▶ **Supplied passage**:
Biological stimuli such as Nogo‐A, motor recovery, and the sprouting of corticospinal axons were enhanced in monkey's SCI model treated with Nogo‐A‐specific antibody 26, 27, from research patient study; epidural stimulation enabled the man to achieve voluntary movement, standing and assisted stepping after complete paraplegia 27, 28, 29; Harkema clinical investigation demonstrated that neural interface system and rehabilitation engineers could be a viable clinical approach for functional recovery after severe paralysis 30, 31. All these interventions provided encouraged outcomes to enhance spinal function recovery and living/life support.
How to Make the Real AHBR in Human
A feasible preclinical CTA model was conducted successfully with the first human hand transplantation in the world 24 as direct result. Although several “head or body biological transplant models” have been attempted since Guthrie in 1908 1, AHBR still remains a dream for surgeons in the present. To make the dream a reality, an idealized biological model must first be created. This model must provide the scientific community with complete or partial spinal recovery data and present evidence for long‐term survival while preventing rejection, either acute or chronic.
This will also require a leadership platform that consists of experts in the relevant fields. The development of an efficacy executive committee and opening a national or international symposium are other critical factors to consider. This would be similar to adopting the structure used by the Louisville Hand Transplant Committee in the middle of 1990s that resulted in the first national hand transplant as well as the development of successful pig models 16.

▶ **Apply what you read**:
1. Answer these from the passage on head and body transplantation:
(a) What did epidural stimulation enable the man to achieve after complete paraplegia?
(b) Since whom, and in what year, have head or body biological transplant models been attempted?
(c) Whose structure does the passage suggest adopting for a leadership platform?
2. Please render this sentence from the passage on head and body transplantation in Spanish: "To make the dream a reality, an idealized biological model must first be created."
3. Carry on the passage on head and body transplantation, picking up right after its final sentence.

▶ **Record excerpts**:
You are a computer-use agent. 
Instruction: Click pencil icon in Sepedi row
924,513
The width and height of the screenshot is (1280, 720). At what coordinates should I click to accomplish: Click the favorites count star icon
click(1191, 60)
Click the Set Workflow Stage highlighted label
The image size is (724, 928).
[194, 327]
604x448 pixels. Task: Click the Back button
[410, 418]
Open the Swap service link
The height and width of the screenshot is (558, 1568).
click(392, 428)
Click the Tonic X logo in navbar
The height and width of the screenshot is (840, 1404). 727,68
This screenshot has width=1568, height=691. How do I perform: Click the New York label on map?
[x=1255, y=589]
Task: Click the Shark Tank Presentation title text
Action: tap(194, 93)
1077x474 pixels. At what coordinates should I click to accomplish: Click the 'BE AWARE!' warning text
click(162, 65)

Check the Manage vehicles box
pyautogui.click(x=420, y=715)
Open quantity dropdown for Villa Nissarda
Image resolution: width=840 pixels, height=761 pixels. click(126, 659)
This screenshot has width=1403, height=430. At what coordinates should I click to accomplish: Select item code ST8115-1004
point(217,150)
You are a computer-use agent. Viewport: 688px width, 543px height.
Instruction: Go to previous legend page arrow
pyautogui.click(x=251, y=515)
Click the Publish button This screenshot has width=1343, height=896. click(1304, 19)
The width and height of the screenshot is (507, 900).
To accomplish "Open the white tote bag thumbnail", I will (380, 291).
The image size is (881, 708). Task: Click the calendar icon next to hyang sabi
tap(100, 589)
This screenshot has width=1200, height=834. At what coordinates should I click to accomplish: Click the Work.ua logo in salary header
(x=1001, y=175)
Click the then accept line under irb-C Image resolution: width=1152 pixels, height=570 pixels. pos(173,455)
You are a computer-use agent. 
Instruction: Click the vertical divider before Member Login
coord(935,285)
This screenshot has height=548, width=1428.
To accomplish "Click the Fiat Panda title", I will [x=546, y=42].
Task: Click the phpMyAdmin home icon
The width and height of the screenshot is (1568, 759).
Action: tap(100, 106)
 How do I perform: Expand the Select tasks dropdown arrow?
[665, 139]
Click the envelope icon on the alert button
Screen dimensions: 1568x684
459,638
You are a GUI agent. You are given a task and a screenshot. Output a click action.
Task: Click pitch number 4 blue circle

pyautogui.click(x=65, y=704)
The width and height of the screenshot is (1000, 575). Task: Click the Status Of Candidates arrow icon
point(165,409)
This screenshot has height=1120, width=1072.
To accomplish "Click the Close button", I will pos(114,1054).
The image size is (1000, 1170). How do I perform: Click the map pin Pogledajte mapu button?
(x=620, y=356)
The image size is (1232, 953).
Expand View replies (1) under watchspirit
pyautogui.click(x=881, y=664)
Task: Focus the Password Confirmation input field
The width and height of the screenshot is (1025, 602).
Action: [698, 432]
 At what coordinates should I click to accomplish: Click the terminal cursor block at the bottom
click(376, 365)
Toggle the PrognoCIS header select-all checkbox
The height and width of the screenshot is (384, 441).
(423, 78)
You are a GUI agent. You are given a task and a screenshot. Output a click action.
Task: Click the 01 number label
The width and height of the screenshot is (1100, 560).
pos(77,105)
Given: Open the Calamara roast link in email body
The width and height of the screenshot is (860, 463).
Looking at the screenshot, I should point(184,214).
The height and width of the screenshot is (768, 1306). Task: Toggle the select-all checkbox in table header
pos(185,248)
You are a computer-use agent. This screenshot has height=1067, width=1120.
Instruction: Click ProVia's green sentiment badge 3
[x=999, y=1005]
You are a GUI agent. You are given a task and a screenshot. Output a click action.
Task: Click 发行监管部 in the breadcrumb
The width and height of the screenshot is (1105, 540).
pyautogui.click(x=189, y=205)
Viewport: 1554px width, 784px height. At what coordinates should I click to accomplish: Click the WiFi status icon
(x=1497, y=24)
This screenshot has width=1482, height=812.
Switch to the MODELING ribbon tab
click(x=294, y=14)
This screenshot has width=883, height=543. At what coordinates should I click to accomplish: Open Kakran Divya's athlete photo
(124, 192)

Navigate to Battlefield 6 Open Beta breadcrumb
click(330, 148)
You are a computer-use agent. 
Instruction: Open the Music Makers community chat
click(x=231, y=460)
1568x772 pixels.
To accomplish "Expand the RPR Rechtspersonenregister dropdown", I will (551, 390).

▶ **Answers provided**:
1.
(a) Voluntary movement, standing and assisted stepping.
(b) Since Guthrie, in 1908.
(c) The structure used by the Louisville Hand Transplant Committee in the middle of the 1990s.

2. Para hacer realidad el sueño, primero debe crearse un modelo biológico idealizado.

3.
Future Priorities: What is Needed to Achieve the Clinical Potential of AHBR
The advancement of AHBR will require a biological model that represents a reproducible, cost‐effective, clinical strategy to monitor rejection and observe spinal functional recovery. The model has to meet the following criteria:
Address “immunological barriers” and drug‐related toxicity
Contain all of the individual components of an AHBR including composite tissues (skin, muscle, bone, vessels, bone marrow, peripheral nerves, and CNS, etc.)
Allow evaluation of peripheral and central nerve function to the body and head
Preserve maximal body function to reduce mortality and provide long‐term clinical follow up.
All outcomes will be priority investigated prior to the final preclinical model using a large primate animal.
Conclusion
Spinal regeneration remains a major barrier to the advancement of the field. But while transferring a person's head to another body would not allow them to move or walk again at present time, it could prolong their life. The importance of AHBR is that, if performed in humans, it has the potential to save lives from almost any disease excepting those that afflict the central nervous system.
Who might benefit from a head transplant? Dr. White pointed out: the first candidates for the procedure will probably be people who have been paralyzed from the neck down because of an accident 7, who for reasons that are still largely unclear, often die prematurely of multiple‐organ failure. Although reconstructing a paralyzed person's head to another body would not–at least at this point in the development of the technology–allow them to move or walk again, it could prolong their life.
Conflict of Interest
The authors declare no conflict of interest.
Acknowledgments
This study was supported by Scientist Foundation of HMU (To Dr. Xiaoping Ren), Harbin, China.